Но в Хакни, где он начал учительствовать по-настоящему, его ожидало нечто совершенно иное. Когда он вошел в класс к четырнадцатилетним подросткам, там уже стоял невообразимый гвалт. Попытки утихомирить их были тщетны и выглядели смехотворно, а вскоре в него полетели «снаряды». Если он и надеялся, что, начав урок, сумеет восстановить порядок, то глубоко заблуждался, а попытка разнять драчунов закончилась тем, что он заработал синяк под глазом. Еще несколько недель он упорно продолжал работать, но поражение первого дня оказалось роковым. Большинство мальчишек просто уходили с его уроков, а девочки игнорировали его, собираясь шумными стайками прямо в классе и обсуждая лак для ногтей, нижнее белье и победы над мальчиками.
Таким образом, к двадцати трем годам ему вновь пришлось перебиваться на пособие по безработице. Минул еще год — и он устроился на работу в одну из унылых контор, которых сменил затем великое множество: от министерства здравоохранения и социального обеспечения до страховых агентств. Теперь он проводил вечера и выходные перед компьютером, путешествуя по Сети. Настоящих друзей он не завел, если не считать приятелей по Интернету, и в тридцать лет еще ни разу не имел подружки.

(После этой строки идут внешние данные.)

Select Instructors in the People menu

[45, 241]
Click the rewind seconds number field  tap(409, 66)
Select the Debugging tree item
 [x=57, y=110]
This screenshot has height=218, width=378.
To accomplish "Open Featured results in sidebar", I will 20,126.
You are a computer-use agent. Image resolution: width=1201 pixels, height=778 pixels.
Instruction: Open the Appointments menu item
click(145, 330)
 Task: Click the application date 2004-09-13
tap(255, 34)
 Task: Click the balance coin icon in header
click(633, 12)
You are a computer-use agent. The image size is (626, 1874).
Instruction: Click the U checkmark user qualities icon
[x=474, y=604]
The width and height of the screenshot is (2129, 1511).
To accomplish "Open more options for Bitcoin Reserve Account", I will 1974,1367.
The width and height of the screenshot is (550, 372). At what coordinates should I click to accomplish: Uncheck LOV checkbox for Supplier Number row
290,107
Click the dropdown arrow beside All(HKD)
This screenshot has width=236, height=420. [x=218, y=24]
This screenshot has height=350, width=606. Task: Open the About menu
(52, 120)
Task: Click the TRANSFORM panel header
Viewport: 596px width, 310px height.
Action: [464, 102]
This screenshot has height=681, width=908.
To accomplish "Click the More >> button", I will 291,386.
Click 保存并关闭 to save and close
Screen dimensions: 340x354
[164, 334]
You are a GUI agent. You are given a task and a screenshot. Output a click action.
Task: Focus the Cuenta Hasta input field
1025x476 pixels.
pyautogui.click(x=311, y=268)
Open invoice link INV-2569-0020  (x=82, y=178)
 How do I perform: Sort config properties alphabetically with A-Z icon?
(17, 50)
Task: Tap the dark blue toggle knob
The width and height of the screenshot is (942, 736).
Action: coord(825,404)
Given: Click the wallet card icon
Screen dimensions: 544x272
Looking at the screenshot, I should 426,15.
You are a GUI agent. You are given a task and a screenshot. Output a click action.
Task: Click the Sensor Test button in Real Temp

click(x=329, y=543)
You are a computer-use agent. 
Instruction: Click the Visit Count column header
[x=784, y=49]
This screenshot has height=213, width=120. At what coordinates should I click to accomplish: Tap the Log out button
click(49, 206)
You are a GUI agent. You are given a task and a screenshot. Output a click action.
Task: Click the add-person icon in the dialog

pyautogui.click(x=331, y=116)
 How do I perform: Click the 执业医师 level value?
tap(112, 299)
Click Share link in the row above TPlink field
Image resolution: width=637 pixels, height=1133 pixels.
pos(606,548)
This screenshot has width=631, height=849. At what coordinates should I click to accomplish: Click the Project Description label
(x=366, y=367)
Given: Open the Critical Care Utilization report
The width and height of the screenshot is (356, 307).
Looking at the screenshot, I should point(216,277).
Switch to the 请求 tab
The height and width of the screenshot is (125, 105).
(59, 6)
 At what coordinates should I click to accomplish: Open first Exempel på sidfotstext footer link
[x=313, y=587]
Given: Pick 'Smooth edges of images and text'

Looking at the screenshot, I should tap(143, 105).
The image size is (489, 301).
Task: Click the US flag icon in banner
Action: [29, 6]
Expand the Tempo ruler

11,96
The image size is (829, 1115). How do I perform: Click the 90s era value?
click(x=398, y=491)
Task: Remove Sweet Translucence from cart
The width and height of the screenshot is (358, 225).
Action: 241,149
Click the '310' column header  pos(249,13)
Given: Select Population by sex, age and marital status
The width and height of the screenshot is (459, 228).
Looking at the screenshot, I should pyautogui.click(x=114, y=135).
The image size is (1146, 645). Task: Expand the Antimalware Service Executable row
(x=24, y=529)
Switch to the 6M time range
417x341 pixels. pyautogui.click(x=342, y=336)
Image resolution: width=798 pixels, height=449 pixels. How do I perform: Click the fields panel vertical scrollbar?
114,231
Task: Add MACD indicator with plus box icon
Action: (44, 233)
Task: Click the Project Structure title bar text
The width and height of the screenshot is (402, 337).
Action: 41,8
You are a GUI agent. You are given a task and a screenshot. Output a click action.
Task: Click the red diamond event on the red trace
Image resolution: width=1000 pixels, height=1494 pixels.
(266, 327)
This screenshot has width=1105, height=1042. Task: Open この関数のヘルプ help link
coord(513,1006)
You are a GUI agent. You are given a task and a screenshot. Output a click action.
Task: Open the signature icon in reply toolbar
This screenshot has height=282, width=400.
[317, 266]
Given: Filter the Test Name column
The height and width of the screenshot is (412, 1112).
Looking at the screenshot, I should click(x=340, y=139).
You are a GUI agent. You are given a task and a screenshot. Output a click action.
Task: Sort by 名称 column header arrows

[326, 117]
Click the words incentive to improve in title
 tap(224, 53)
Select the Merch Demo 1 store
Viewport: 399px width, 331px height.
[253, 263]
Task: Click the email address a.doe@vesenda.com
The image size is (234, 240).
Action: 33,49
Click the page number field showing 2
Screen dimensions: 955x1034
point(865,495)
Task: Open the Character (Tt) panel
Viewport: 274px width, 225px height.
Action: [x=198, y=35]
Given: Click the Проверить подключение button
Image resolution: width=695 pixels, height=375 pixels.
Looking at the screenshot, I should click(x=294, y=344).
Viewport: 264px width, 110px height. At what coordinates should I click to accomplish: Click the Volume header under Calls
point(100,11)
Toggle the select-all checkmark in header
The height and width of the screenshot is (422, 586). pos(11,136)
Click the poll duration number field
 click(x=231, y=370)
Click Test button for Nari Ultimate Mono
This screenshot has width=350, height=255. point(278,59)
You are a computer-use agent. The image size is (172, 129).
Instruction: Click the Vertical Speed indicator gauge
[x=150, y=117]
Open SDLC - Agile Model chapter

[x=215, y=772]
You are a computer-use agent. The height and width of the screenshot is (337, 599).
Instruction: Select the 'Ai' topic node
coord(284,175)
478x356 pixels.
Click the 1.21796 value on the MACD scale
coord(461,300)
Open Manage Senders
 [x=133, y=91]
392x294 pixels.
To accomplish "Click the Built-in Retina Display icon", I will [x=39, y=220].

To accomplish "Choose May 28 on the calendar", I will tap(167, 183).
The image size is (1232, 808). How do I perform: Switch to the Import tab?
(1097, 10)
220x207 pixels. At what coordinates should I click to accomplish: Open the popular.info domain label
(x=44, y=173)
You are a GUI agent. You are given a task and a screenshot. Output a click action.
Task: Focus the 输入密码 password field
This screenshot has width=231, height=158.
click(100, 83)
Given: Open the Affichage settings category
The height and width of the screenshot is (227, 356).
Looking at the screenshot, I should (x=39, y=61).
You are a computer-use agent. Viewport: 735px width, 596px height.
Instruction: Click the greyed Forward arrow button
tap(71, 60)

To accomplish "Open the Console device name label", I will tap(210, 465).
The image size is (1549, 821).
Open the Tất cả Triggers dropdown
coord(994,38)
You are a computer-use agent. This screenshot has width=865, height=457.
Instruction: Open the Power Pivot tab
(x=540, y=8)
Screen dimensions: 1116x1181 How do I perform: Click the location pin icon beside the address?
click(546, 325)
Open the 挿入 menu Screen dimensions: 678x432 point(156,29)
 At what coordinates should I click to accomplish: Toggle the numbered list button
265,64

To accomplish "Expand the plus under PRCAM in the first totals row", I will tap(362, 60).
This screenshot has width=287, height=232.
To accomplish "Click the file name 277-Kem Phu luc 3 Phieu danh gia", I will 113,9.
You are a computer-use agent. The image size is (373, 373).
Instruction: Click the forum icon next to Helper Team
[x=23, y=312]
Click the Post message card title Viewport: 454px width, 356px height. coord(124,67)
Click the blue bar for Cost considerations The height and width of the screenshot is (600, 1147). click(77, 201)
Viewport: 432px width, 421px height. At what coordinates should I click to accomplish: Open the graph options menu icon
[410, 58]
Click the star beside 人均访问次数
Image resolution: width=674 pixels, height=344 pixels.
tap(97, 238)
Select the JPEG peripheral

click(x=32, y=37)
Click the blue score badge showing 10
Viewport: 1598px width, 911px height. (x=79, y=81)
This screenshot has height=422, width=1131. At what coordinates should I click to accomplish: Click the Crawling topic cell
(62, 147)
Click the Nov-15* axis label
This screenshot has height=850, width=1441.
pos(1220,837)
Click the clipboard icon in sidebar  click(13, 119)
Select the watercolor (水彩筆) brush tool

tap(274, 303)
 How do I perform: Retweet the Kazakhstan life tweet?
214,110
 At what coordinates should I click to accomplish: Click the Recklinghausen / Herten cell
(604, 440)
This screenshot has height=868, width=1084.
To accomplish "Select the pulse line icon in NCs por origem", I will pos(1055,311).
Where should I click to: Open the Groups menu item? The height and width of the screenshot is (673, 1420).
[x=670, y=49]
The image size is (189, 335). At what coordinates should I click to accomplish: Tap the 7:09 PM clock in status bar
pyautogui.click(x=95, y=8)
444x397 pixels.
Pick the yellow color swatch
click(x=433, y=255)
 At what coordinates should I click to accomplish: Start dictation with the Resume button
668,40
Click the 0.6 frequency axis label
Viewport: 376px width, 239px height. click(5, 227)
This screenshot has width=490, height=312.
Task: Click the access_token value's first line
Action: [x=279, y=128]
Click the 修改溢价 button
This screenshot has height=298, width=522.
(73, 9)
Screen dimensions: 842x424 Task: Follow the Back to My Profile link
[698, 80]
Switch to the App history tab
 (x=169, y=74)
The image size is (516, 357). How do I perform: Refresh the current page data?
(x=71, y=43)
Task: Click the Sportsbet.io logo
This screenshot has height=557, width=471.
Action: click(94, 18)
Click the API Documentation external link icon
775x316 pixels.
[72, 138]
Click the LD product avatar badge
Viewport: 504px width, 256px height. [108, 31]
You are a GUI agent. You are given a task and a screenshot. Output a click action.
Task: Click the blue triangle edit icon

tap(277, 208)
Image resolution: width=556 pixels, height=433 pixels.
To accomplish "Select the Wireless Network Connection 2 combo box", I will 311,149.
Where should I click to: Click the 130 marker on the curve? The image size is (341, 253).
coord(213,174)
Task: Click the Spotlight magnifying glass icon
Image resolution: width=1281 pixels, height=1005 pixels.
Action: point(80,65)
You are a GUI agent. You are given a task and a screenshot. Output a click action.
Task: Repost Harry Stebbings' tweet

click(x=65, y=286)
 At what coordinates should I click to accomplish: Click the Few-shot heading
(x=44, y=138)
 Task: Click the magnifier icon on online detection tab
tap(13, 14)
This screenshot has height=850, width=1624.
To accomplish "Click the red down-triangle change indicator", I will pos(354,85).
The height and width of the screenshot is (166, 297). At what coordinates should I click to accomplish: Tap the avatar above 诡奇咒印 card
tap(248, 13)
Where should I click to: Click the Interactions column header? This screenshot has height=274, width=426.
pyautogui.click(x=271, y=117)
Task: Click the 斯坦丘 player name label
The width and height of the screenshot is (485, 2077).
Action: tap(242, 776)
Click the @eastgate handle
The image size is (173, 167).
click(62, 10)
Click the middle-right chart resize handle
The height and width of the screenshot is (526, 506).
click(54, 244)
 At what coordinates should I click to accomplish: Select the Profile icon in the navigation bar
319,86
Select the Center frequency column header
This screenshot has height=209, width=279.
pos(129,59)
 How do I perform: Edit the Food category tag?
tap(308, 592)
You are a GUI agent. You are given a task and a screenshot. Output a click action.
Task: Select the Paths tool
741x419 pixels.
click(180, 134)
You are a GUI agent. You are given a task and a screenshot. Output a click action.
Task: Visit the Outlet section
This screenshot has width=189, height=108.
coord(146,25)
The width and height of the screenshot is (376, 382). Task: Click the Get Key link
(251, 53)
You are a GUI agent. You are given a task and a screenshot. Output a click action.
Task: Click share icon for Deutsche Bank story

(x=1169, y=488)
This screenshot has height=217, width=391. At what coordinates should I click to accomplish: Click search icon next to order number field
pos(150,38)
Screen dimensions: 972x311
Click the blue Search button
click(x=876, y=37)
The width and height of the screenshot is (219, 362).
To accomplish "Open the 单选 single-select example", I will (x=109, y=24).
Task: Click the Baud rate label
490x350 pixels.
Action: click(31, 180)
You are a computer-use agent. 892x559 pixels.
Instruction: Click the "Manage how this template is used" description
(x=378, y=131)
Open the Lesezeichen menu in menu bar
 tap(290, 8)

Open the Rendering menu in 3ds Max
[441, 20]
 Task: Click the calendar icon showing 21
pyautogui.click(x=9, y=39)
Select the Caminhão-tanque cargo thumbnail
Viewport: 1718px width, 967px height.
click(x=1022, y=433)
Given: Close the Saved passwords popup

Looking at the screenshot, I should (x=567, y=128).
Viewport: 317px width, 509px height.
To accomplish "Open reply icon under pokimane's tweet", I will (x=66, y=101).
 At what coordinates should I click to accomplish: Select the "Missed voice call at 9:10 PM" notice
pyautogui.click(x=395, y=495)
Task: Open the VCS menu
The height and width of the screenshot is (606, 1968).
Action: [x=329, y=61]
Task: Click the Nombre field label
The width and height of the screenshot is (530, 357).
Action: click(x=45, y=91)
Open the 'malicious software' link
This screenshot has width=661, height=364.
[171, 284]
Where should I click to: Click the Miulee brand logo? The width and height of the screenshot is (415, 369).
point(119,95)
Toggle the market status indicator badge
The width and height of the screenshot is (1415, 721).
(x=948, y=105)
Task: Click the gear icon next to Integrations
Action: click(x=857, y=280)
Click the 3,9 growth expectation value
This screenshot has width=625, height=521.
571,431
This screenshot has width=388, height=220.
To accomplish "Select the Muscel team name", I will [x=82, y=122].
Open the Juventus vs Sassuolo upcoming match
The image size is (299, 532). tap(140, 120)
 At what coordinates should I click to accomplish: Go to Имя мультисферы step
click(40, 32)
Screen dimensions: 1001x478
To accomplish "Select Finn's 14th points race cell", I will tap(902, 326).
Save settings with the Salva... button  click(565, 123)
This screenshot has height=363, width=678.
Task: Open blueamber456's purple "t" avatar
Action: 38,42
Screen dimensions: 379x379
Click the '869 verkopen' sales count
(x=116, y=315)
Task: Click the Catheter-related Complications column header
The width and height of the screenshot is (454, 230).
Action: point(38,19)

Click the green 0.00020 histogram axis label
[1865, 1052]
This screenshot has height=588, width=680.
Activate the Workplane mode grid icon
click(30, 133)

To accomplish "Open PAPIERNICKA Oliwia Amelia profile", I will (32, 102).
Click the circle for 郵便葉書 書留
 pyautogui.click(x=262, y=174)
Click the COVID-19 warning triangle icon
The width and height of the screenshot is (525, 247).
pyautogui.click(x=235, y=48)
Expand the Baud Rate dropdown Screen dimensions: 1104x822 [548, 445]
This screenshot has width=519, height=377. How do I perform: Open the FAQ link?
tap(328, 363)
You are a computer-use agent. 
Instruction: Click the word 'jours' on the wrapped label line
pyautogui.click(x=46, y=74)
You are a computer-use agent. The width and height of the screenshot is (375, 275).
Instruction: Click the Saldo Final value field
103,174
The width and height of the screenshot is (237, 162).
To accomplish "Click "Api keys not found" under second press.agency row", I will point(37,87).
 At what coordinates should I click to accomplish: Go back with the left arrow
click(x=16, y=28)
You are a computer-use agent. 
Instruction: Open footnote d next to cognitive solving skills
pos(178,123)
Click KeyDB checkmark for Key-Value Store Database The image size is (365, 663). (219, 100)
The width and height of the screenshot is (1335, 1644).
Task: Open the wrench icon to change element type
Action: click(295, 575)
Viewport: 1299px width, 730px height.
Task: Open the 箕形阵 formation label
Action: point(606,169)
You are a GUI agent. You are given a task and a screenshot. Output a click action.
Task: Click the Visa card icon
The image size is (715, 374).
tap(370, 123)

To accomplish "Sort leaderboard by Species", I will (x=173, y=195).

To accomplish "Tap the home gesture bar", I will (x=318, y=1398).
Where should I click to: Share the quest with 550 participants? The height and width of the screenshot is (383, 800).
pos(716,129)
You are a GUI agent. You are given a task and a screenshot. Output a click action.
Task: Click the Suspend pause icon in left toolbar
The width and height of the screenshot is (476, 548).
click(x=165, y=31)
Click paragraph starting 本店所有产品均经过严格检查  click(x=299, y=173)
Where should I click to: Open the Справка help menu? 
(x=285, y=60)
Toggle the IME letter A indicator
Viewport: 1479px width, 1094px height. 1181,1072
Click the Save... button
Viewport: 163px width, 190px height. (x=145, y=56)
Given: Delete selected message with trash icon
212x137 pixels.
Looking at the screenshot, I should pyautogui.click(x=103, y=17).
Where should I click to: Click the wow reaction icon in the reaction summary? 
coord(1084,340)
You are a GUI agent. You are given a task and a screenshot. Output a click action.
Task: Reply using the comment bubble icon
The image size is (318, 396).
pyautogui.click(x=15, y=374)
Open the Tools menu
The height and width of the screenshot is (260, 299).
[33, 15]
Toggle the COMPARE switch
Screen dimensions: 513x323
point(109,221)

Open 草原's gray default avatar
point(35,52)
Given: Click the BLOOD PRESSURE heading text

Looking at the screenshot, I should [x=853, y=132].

В конце концов Эйнштейн до того извелся, что вынужден был что-нибудь предпринять, и двинул на вечерние курсы, в этот громадный запасник одиноких сердец. На самом деле он ничего изучать не собирался, а потому записался на шахматные курсы для начинающих.
И в первый же вечер на курсах ему встретилась девушка его мечты, родная душа в бежевой кофточке, с курчавой гривой черных волос, в очках, как у него, с удивительно милой, застенчивой улыбкой. После занятий они пошли в паб и посмеялись над собой, обнаружив, что вели одну и ту же игру. На шахматные курсы они больше не ходили, а через месяц поженились. Рут взяла трехнедельный отпуск — она работала в фармацевтической исследовательской лаборатории, — и они провели дождливый, но волшебный медовый месяц в Голуэе, в Ирландии. Рут была чудесная девушка, а ее родители, узнав, что он еврей, прониклись к нему известной симпатией, хоть он не вполне отвечал их представлению о «хорошем» еврее.
Именно Рут первая поняла, что для бирюка вроде Джейкоба, вдобавок одаренного необычайной памятью, самое милое дело стать таксистом. Не удивительно, что он сдал экзамен в рекордные сроки. По сути, в реальной доработке нуждались только его водительские навыки.
Идея насчет гольфа тоже принадлежала Рут. Она решила, что для него было бы неплохо познакомиться с другими таксистами, и выяснила, что чаще всего они заводят дружбу через рыбалку или гольф. Эйнштейн, правда, был слишком неловок и не очень-то годился для обоих этих занятий. Они обсудили ситуацию и пришли к выводу, что и для него, и для окружающих будет безопаснее, если он возьмет в руки биту и мяч, а не леску и острый крючок.
Рут купила ему на распродаже полкомплекта бит, и они отправились в клуб «Хейнот-Форест». Эйнштейн взял несколько уроков, которые не принесли заметных результатов, и через несколько недель впервые вышел на поле для «сольной» игры. На всякий случай он запасся двумя десятками мячей, но оказалось, что уже к пятой лунке ни одного не осталось. Без особой надежды на успех он упражнялся еще несколько недель и уже готов был бросить эту затею, когда случайно встретился с Терри и Леном.
Объединила их всех игра с «капиталовложениями», во всяком случае, после первой дружеской выпивки. Терри что-то болтал об акциях, а Лен бросал на него пронзительные взгляды, словно тот выдавал какой-то большой секрет. Терри, казалось, ничего не замечал и напрямик объявил: дескать, жаль, что они не понимают «азов», ведь можно бы делать хорошие деньги на том, что слышишь в такси.
Эйнштейн в жизни не купил ни одной акции и ничегошеньки не знал о капиталовложениях. Зато он знал, что в два счета сможет стать специалистом в любой области.
Вот так все и началось. Не прошло и двух недель, как Эйнштейн перелопатил основную литературу, и на свет благополучно появился инвестиционный клуб таксистов. Лен окрестил нового друга «продувным Эйнштейном», и это имя прилипло к нему. Рут была так рада за мужа, что многие месяцы даже не заикалась о своих сомнениях насчет законности их предприятия. Однако после неуместного визита Терри в субботу, по дороге из синагоги домой, рискнула спросить:
— Джейкоб, эти делишки, какими вы с Леном и Терри занимаетесь, они законны?